Después de comprarle una chuchería a Kira, nos pusimos a buscar.
Recorrimos todos los parámetros de la aldea, en cada rincón, lo que fuera. Pero no había nada. Miramos en las casas por si Keiran se alojaba en alguna. Entrevistamos a las personas del pueblo por si alguno era él disfrazado… pero nada.
Hasta que encontramos a un grupito de niños, un poco mayores que Kira, jugando a la luz de la luna en una fuente.
Nos acercamos.
-Hey, chicos –empecé.
Los cuatro niños me miraron confusos por interrumpirles su juego.
-¡Tu pelo! –señaló uno-. ¡Es de plata!
-Sí. ¿Podéis ayudarnos?
Miraron a Kira, que se aferró a mi pierna con timidez, y otra vez a mí.
-¡No queremos!
Suspiré.
-¿Y si os digo que puedo hacer magia?
-¿Magia? –se miraron entre ellos.
-Sí.
Alcé la mirada hacia la fuente. Ellos también la miraron, y de repente aparecieron colores vivos en el agua.
-¡Guau! –gritó uno.
Otro tocó el agua, y al sacar la mano, ésta estaba pintada de rojo, verde, amarillo y azul. Los niños me miraron asombrados.
-¡¡Es un brujo!!
-¡No, un mago!
-¡Un hechicero!
-Sí, sí. Pero no lo digáis tan alto, y no se lo digáis a nadie, ¿queda claro? –asintieron emocionados-. ¿Qué sabéis sobre un tal Lord Keiran?
Los niños apretaron los labios, asustados. Sonreí. Eso quería decir que habían oído hablar de él.
-Vamos, no tengáis miedo.
Uno de ellos, el que suponía que era el que mandaba, avanzó un paso y me hizo una señal con la mano de que me acercara. Solté la mano de Kira y me acuclillé en frente del crío.

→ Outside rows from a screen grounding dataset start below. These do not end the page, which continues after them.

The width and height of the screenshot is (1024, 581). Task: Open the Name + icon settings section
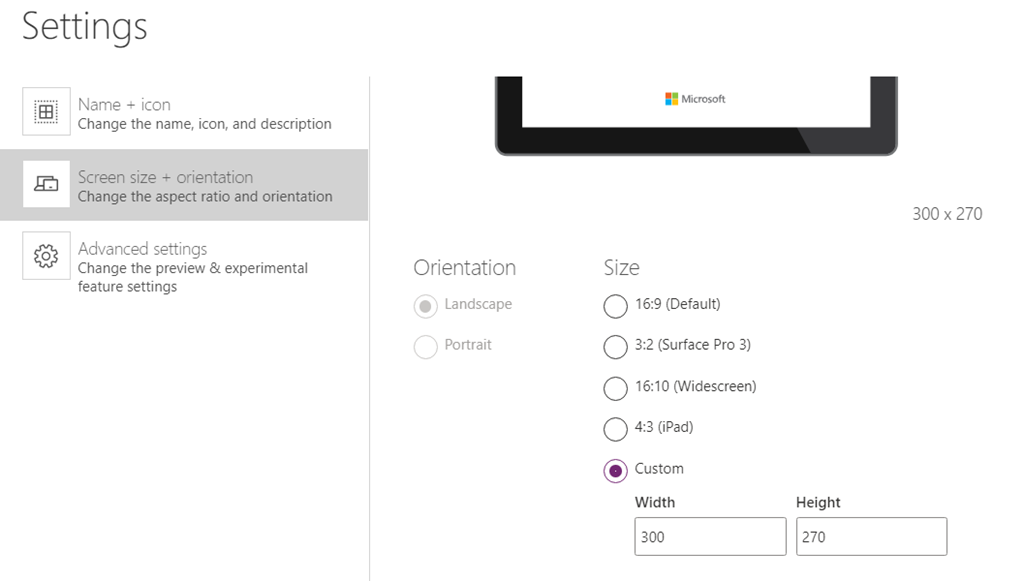click(x=184, y=113)
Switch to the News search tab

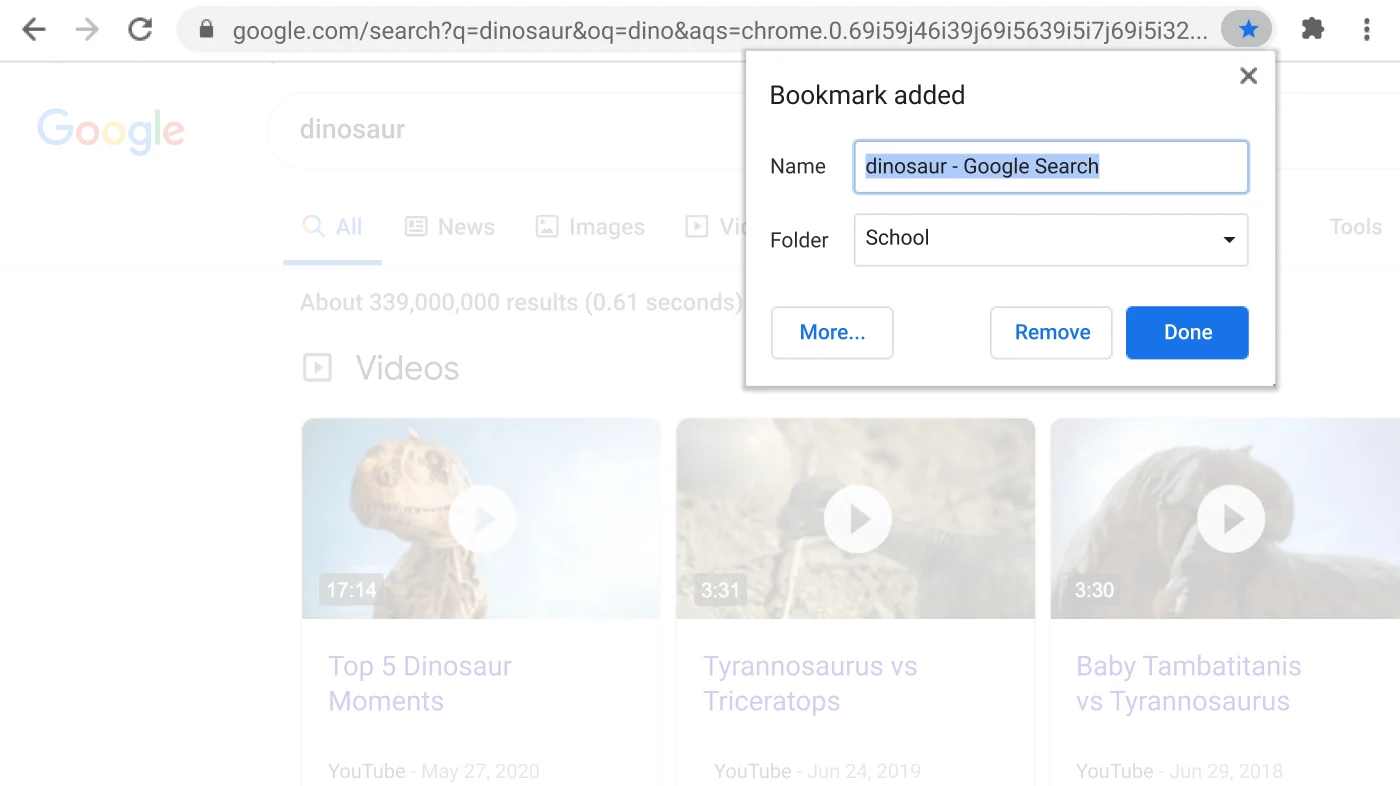click(x=450, y=227)
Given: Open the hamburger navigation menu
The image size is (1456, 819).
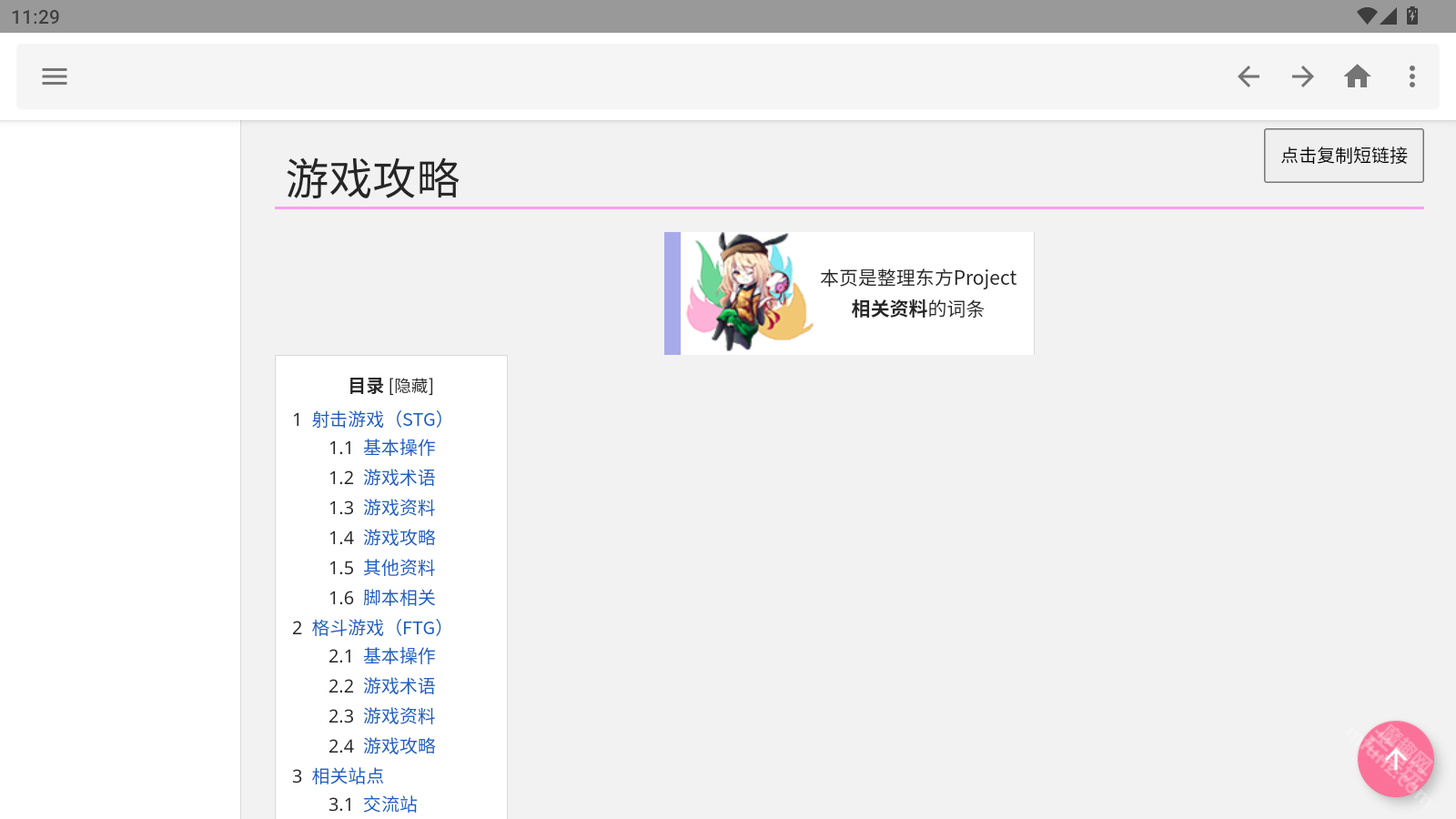Looking at the screenshot, I should (55, 76).
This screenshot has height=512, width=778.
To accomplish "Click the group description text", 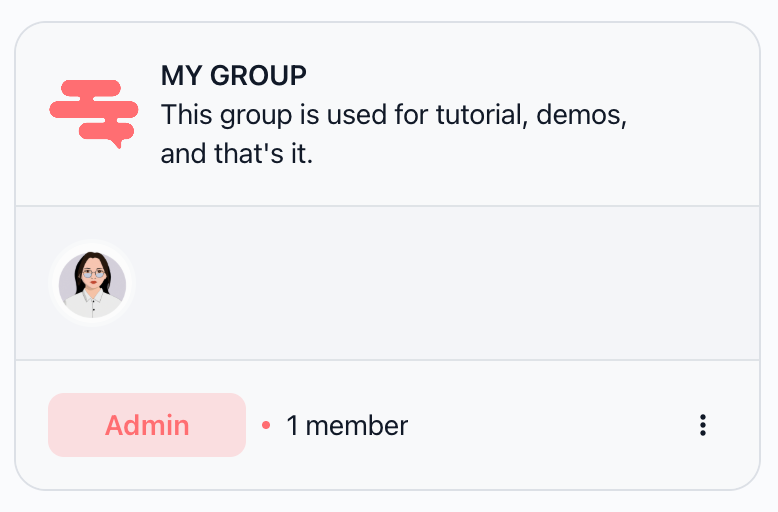I will point(394,134).
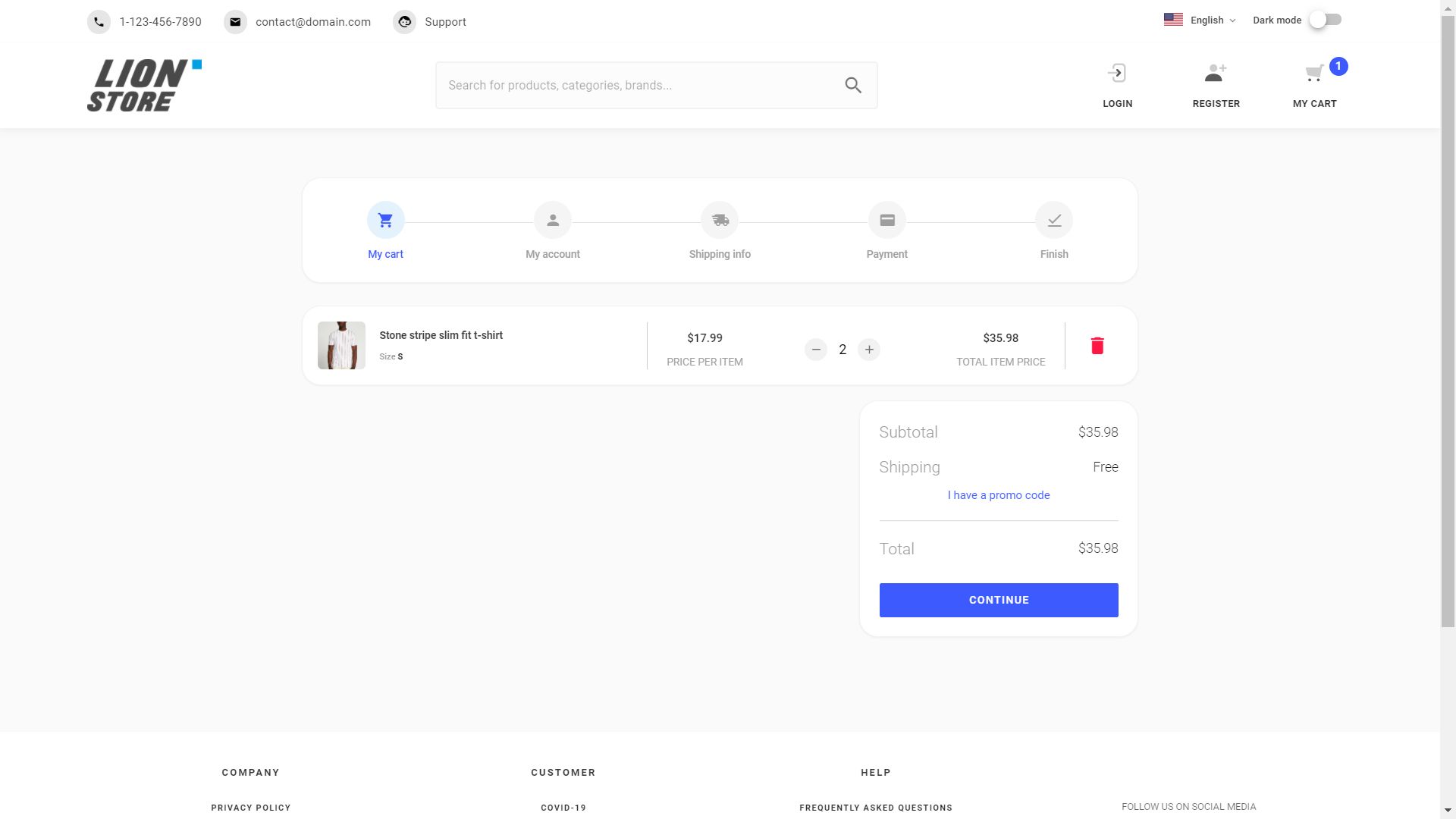Click the Lion Store logo
The height and width of the screenshot is (819, 1456).
tap(144, 85)
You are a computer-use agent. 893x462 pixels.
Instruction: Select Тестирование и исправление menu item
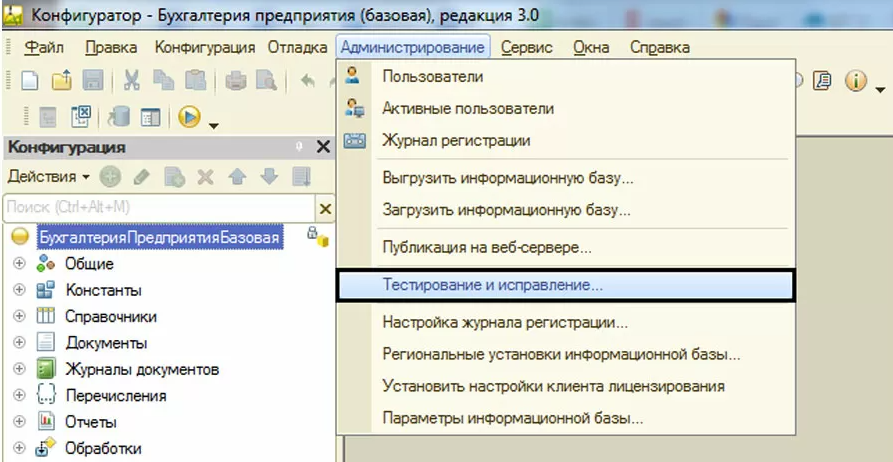[492, 285]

-Dicen –susurró- que es el hombre más malo de todos. Y es verdad. Un día nosotros fuimos por el bosque, y encontramos el camino para llegar a su castillo, que es muy, muy grande. Pero hay fantasmas, y lobos, y murciélagos… Da mucho miedo.
-¿Y por dónde se va a ese castillo?
Se dio la vuelta y me señaló un punto bastante apartado de la plaza, dónde se celebraba la fiesta.
-Por allí. Pero ten cuidado, porque te puedes perder rápido.
-Querrás decir que me puedo perder fácilmente.
-Eso.
Asentí y me levanté. Miré a Kira, le cogí la mano y les agradecí a los niños su ayuda.
Entonces pasamos por la plaza –dónde, extrañamente, todos y cada uno de los pasajeros del tren no parecían acordarse de eso, del tren- y nos dirigimos al bosque.